Bangu est le premier club à oser inscrire sur la feuille de match un homme de couleur, Francisco Carregal, mais sous la menace d’expulsion de le Liga Metropolitana, écarte cet élément « non conforme ». Les métis à peau claire sont finalement tolérés.

Des lors, certains joueurs noirs vont utiliser un subterfuge. Pour cela ils se griment en blanc, s’aplatissant les cheveux et se passant de la poudre de riz sur la peau pour l’éclaircir comme Carlos Alberto, du club Fluminense qui depuis se surnomme Pó-de-arroz (poudre de riz). Le site oficiel du club, conteste cependant toujours cette version, refusant d’endosser la paternité de ce système hypocrite.

Carlos Albert Po de arroz

C’est au tour de Vasco de Gama de faire appel à des joueurs noirs au grand dam de clubs historiques tels América, Botafogo, Flamengo ou Fluminense, qui forment une liga alternative, exigeant que Vasco expulse ses athletes noirs. Vasco tient bon et participera finalement au championnat carioca en 1919, puis sud-américain en 1923, alors que le président de la république Epitácio Pessoa, avait conseillé, de ne pas convoquer de joueurs de couleur dans les rencontres internationales « afin de montrer au monde que la société brésilienne était composée de ce qu’il y a de meilleur ».

Lors de la décennie suivante, les noirs intègrent le monde du football en plus grand nombre. Leônidas da Silva, le diamant noir, est considéré par beaucoup comme la première idole du football brésilien. Puis la Coupe du monde de 1958 révéle à la planète un duo noir fantastique : Pelé, la légende, le mythe, le dieu du football et Garrincha, le plus grand joueur de l’histoire de Botafogo, le dribbleur, un autre dieu…
Il serait cependant illusoire de penser que l’homme noir a depuis toujours été respecté dans le football brésilien et mondial. Les Argentins ont l’habitude de parler des Brésiliens, en particulier des Noirs, comme de « macaquitos » (macaques). Le défenseur argentin Desábato est arrêté en 2005 après avoir insulté l’attaquant Grafite à Morumbi, emprisonné 2 jours et libéré après avoir payé une caution de 10 000 dollars. En 2014, le milieu de terrain de Cruzeiro, Paulo Cesar Tinga, passé par le Sporting Portugal et le Borussia Dortmund, subit tout le long d’un match les cris de singe des fans du Real Garcilaso du Pérou à chaque toucher de ballon. Le club péruvien a été condamné à une amende de 12 000 dollars.

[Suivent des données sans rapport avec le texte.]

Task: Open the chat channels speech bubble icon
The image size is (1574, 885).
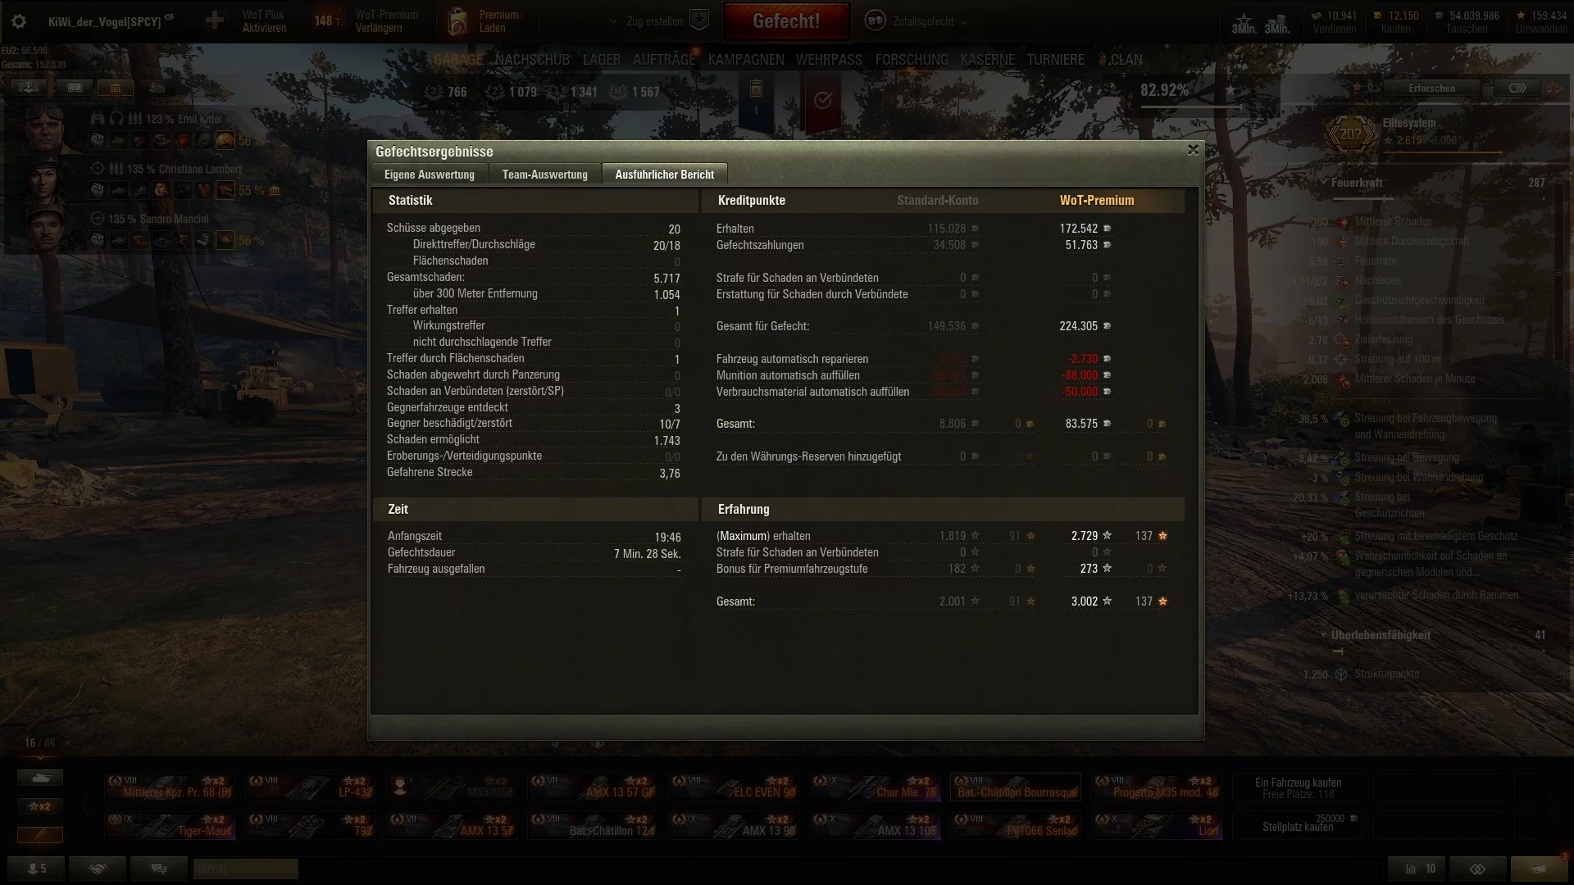Action: 159,869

Au Brésil, plusieurs cas de racisme sont avérés comme à Flamengo pour le technicien Cristóvão Borges, le gardien Aranha de Santos traité de singe dans les arènes du Grêmio. Transféré chez le rival Palmeiras, Aranha a subi cette fois des insultes racistes de la part de ses anciens supporters, fans de Santos, l’ancien club de Pelé qui reste prudemment muet sur les questions relatives au racisme.

Au mondial en Russie, le youtuber bresilien Júlio Cocielo aux 16 millions de fans a fait un commentaire jugé raciste sur Kylian Mbappé. Lors du match France-Argentine, il a tweeté  « Mbappe arriverait à faire des arrastão à la plage » l’arrastão étant la technique de vol en groupe utilisée sur les plages de Rio. Cocielo s’était déjà fait remarquer pour avoir crié « allez la guenon » par sa fenêtre à sa voisine noire. Adidas et Coca-Cola ont suspendu leurs campagnes avec lui. Mais Neymar en s’affichant tout sourire fin juillet avec Cocielo a permis à ce dernier de revenir sur le devant de la scène en s’excusant platement, plaidant une mauvaise interprétation de sa plaisanterie.

L’épisode introductif du documentaire concerne les balbutiements du football dans le pays. Le second traitera des deux figures emblématiques : Leônidas da Silva et Pelé. Le thème du troisième épisode se questionne sur  la situation des noirs au Brésil suite à la retraite du roi. Enfin, le dernier abordera le sujet du racisme dans le football européen. A voir tant pour les aficionados de la Seleçao que pour le grand public.